2023年12月議会 反対討論

令和5年12月議会反対討論

日本共産党水戸市議団 中庭由美子です。

本定例会に提出されました議案24件のうち、

議案第98号と議案第100号、

議案第101号 議案第110号の4件について、通告に従い反対討論を行います。

はじめに議案第98号「市町村営、那珂川沿岸地区土地改良事業の計画の、概要を定めることについて」これは、那珂川沿岸、農業水利事業に関する議案です。

この事業は、30年前にスタートし、御前山ダムを水源と位置づけて、国がダムや農業用水路を建設してきたものです。

今回の議案は、今後、水戸市を含む8市町村が基幹的施設を管理し、年間1億7500万円とされる維持管理費用を、国・県が30%。市町村と受益者が20%ずつ負担を続けるというものです。
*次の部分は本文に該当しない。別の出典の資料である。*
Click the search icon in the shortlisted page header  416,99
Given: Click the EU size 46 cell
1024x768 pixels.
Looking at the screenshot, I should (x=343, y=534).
問題は、総事業費が大幅に膨らんでいることです。当初の495億円から一昨年度時点で888億6900万円となっています。さらに、旧・おばえ小場江用水路の改修など多くの事業が残っており、最終年度の令和8年度に完成するかどうかもわからず、最終的な事業費は1000億円を超える可能性もあります。それに伴い、水戸市など市町村の負担も増加します。

そして、農家の皆さんには、毎年の水利費がかかることになります。

30年の間に、世代交代や高齢化、米価暴落や資材高騰の影響など、農家経営が大変で、農業従事者の減少がとまりません。

そんなときに、新たな負担を農家に求めることになる本議案には賛成できません。

それよりも、農産物の価格保障や新たな担い手への支援の拡充、資材高騰への直接支援など、農家の皆さんを支える対策を実施するよう強く求めるものです。

 

次に、議案第100号 水戸市印鑑条例の一部を改正する条例についてです。

これは、マイナンバーカードの情報をスマートホンに記録して、一部のコンビニで印鑑証明の交付を受けることが可能とする制度です。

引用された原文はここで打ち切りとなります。